Short problem
Return the entries below exactly as they appear, beginning at the line that contains "Task: Click the train mode icon" and ending with the last entry.
** begin Material for this task **
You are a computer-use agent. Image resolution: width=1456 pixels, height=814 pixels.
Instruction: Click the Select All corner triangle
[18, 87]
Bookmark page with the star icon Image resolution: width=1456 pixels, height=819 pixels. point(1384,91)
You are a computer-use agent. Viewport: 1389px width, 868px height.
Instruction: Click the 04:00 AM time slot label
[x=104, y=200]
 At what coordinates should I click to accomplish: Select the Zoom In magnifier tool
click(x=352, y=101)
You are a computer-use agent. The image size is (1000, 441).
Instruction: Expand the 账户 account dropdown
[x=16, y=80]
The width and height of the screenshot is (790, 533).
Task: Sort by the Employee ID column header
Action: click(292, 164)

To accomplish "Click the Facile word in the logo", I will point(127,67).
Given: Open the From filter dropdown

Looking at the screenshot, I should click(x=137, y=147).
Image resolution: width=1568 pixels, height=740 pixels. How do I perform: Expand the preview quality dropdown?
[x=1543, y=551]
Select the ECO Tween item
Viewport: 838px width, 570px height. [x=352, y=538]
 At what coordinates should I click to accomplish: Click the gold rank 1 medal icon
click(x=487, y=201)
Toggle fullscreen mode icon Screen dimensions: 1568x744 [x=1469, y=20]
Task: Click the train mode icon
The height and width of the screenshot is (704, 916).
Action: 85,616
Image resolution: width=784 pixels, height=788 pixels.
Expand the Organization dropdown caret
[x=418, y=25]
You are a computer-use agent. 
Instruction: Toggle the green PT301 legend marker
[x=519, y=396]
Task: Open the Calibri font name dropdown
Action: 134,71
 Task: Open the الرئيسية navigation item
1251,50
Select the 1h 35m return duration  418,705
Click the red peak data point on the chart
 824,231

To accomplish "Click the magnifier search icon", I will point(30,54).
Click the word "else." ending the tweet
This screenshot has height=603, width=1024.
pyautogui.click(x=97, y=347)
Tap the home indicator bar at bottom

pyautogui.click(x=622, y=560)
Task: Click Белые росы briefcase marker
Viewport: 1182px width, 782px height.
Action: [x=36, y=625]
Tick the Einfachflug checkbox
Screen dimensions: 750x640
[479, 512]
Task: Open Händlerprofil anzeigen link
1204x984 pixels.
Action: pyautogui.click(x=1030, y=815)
** end Material for this task **
Task answer
Task: Click the train mode icon
The height and width of the screenshot is (704, 916).
Action: 85,616
Image resolution: width=784 pixels, height=788 pixels.
Expand the Organization dropdown caret
[x=418, y=25]
You are a computer-use agent. 
Instruction: Toggle the green PT301 legend marker
[x=519, y=396]
Task: Open the Calibri font name dropdown
Action: 134,71
 Task: Open the الرئيسية navigation item
1251,50
Select the 1h 35m return duration  418,705
Click the red peak data point on the chart
 824,231

To accomplish "Click the magnifier search icon", I will point(30,54).
Click the word "else." ending the tweet
This screenshot has height=603, width=1024.
pyautogui.click(x=97, y=347)
Tap the home indicator bar at bottom

pyautogui.click(x=622, y=560)
Task: Click Белые росы briefcase marker
Viewport: 1182px width, 782px height.
Action: [x=36, y=625]
Tick the Einfachflug checkbox
Screen dimensions: 750x640
[479, 512]
Task: Open Händlerprofil anzeigen link
1204x984 pixels.
Action: pyautogui.click(x=1030, y=815)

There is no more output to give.